[Pixel coordinate grounding data]
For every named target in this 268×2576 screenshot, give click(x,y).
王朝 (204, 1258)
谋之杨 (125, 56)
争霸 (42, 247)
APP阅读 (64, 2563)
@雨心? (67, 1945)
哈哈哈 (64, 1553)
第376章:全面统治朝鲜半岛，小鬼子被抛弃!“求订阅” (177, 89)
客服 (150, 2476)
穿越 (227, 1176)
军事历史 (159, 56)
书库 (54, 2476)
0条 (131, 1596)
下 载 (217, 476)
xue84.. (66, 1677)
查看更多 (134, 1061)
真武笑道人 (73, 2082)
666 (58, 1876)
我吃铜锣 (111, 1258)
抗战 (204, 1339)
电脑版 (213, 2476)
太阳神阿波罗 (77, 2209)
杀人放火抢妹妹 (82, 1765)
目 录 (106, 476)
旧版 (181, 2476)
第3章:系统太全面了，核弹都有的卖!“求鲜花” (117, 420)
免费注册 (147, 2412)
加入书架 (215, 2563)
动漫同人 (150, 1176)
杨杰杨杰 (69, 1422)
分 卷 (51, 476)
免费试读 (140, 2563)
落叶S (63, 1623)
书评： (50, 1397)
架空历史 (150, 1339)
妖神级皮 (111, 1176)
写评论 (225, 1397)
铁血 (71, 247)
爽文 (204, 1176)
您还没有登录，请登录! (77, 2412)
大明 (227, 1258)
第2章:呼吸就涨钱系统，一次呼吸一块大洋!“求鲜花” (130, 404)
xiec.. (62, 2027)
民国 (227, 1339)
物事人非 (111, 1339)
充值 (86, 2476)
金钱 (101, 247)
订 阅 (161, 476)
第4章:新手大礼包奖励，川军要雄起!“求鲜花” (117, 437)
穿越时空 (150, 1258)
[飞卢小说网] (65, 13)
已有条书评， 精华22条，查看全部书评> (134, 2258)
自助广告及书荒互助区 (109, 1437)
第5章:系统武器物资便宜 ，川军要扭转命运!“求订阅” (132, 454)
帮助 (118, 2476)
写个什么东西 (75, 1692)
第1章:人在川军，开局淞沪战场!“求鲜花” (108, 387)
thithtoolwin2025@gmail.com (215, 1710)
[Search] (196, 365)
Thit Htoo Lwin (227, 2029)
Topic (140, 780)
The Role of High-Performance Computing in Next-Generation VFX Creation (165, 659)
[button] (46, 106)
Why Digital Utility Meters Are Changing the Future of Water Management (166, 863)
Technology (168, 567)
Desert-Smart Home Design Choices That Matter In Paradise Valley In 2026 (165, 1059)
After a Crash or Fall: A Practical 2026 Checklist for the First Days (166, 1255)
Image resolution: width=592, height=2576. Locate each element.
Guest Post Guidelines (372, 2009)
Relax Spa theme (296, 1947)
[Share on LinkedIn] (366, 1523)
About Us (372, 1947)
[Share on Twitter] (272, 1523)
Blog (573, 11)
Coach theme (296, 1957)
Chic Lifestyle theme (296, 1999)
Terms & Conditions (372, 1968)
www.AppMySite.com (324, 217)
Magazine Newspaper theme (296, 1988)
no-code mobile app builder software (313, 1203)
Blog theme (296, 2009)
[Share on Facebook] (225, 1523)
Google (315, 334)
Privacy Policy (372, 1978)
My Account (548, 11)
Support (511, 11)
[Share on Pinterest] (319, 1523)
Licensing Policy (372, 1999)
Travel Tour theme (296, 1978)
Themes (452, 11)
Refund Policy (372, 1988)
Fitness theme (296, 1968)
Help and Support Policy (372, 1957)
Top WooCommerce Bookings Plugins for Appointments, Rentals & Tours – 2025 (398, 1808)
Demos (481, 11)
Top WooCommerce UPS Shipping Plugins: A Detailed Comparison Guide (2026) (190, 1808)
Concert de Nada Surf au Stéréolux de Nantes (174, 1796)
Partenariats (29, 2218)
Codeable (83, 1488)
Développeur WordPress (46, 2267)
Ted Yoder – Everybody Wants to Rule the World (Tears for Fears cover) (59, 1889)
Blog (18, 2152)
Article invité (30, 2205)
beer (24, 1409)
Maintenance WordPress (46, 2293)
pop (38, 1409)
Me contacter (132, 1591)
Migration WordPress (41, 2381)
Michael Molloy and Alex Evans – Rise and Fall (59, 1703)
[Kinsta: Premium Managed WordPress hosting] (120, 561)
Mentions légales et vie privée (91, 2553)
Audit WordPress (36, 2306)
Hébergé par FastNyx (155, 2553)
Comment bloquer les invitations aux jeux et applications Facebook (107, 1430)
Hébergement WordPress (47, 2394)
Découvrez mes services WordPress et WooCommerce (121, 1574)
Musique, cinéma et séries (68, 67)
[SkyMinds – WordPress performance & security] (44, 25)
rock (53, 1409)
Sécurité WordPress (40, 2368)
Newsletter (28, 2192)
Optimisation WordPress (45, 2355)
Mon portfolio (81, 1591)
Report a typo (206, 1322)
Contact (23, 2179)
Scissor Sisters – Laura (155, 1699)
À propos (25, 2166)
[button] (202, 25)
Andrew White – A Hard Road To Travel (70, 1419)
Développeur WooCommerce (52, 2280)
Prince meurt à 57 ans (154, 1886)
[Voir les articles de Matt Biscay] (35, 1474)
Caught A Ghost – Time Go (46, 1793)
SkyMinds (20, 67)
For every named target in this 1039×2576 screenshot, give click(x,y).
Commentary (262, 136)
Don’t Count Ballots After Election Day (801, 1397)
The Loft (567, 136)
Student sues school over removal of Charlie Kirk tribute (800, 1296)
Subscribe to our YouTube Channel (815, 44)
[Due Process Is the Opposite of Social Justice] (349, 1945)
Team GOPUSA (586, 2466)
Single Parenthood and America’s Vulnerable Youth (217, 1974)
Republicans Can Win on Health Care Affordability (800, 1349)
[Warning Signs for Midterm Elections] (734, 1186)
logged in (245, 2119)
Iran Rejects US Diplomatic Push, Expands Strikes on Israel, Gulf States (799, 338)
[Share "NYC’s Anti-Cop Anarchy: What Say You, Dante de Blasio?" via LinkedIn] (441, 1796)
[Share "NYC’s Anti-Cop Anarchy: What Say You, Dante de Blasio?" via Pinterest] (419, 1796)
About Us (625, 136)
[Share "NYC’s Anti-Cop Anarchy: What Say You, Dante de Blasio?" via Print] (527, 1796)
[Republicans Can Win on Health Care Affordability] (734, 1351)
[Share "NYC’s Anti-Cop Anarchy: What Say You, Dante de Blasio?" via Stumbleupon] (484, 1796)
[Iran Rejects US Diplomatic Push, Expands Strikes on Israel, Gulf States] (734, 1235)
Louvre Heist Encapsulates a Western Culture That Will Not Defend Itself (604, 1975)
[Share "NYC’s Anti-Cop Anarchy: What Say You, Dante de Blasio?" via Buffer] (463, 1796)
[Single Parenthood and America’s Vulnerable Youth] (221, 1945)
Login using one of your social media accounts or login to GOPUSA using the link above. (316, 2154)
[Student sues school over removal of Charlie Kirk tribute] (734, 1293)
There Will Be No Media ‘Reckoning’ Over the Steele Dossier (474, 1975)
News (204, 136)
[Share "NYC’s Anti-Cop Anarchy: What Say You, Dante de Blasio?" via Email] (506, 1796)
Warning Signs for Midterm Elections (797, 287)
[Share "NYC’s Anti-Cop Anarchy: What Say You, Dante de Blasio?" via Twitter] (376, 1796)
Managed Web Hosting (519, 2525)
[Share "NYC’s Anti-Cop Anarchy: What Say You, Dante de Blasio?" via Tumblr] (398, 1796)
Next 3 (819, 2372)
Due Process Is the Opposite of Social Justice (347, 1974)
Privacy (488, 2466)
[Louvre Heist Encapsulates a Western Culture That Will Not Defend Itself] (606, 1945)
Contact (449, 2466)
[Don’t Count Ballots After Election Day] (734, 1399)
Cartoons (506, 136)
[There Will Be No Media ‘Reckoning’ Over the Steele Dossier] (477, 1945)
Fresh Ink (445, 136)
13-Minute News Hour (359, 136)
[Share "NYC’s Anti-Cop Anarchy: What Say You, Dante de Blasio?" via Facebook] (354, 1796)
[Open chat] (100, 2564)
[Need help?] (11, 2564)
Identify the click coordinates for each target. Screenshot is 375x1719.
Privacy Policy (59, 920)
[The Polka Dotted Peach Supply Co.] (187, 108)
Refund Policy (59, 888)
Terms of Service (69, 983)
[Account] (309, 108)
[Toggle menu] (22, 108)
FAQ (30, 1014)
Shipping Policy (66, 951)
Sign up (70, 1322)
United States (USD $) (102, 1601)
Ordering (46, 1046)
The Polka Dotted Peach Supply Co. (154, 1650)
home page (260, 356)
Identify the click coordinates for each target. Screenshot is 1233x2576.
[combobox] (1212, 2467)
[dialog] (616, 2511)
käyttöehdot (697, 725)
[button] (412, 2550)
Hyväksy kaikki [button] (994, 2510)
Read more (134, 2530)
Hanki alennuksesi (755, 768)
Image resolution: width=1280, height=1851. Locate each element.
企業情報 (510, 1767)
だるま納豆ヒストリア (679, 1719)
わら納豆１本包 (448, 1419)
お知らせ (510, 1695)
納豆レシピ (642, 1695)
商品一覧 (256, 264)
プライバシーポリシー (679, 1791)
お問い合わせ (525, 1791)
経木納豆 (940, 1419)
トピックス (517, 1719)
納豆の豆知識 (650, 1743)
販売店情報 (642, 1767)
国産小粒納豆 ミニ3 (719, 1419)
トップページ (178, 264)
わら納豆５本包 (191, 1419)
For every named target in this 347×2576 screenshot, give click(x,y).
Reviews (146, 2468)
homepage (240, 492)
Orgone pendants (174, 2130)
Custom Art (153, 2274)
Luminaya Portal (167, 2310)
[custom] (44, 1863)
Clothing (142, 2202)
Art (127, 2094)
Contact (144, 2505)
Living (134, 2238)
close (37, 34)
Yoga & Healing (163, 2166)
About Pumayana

#### Exercise directions:
Only the lines above from the one with "杨杰杨杰 (69, 1422)" through the one with "Migration WordPress (41, 2381)" should be duplicated, character for character.

#### Task response:
杨杰杨杰 (69, 1422)
分 卷 (51, 476)
免费试读 (140, 2563)
落叶S (63, 1623)
书评： (50, 1397)
架空历史 (150, 1339)
妖神级皮 (111, 1176)
写评论 (225, 1397)
铁血 (71, 247)
爽文 (204, 1176)
您还没有登录，请登录! (77, 2412)
大明 (227, 1258)
第2章:呼吸就涨钱系统，一次呼吸一块大洋!“求鲜花” (130, 404)
xiec.. (62, 2027)
民国 (227, 1339)
物事人非 (111, 1339)
充值 (86, 2476)
金钱 (101, 247)
订 阅 (161, 476)
第4章:新手大礼包奖励，川军要雄起!“求鲜花” (117, 437)
穿越时空 (150, 1258)
[飞卢小说网] (65, 13)
已有条书评， 精华22条，查看全部书评> (134, 2258)
自助广告及书荒互助区 (109, 1437)
第5章:系统武器物资便宜 ，川军要扭转命运!“求订阅” (132, 454)
帮助 (118, 2476)
写个什么东西 (75, 1692)
第1章:人在川军，开局淞沪战场!“求鲜花” (108, 387)
thithtoolwin2025@gmail.com (215, 1710)
[Search] (196, 365)
Thit Htoo Lwin (227, 2029)
Topic (140, 780)
The Role of High-Performance Computing in Next-Generation VFX Creation (165, 659)
[button] (46, 106)
Why Digital Utility Meters Are Changing the Future of Water Management (166, 863)
Technology (168, 567)
Desert-Smart Home Design Choices That Matter In Paradise Valley In 2026 (165, 1059)
After a Crash or Fall: A Practical 2026 Checklist for the First Days (166, 1255)
Image resolution: width=592, height=2576. Locate each element.
Guest Post Guidelines (372, 2009)
Relax Spa theme (296, 1947)
[Share on LinkedIn] (366, 1523)
About Us (372, 1947)
[Share on Twitter] (272, 1523)
Blog (573, 11)
Coach theme (296, 1957)
Chic Lifestyle theme (296, 1999)
Terms & Conditions (372, 1968)
www.AppMySite.com (324, 217)
Magazine Newspaper theme (296, 1988)
no-code mobile app builder software (313, 1203)
Blog theme (296, 2009)
[Share on Facebook] (225, 1523)
Google (315, 334)
Privacy Policy (372, 1978)
My Account (548, 11)
Support (511, 11)
[Share on Pinterest] (319, 1523)
Licensing Policy (372, 1999)
Travel Tour theme (296, 1978)
Themes (452, 11)
Refund Policy (372, 1988)
Fitness theme (296, 1968)
Help and Support Policy (372, 1957)
Top WooCommerce Bookings Plugins for Appointments, Rentals & Tours – 2025 (398, 1808)
Demos (481, 11)
Top WooCommerce UPS Shipping Plugins: A Detailed Comparison Guide (2026) (190, 1808)
Concert de Nada Surf au Stéréolux de Nantes (174, 1796)
Partenariats (29, 2218)
Codeable (83, 1488)
Développeur WordPress (46, 2267)
Ted Yoder – Everybody Wants to Rule the World (Tears for Fears cover) (59, 1889)
Blog (18, 2152)
Article invité (30, 2205)
beer (24, 1409)
Maintenance WordPress (46, 2293)
pop (38, 1409)
Me contacter (132, 1591)
Migration WordPress (41, 2381)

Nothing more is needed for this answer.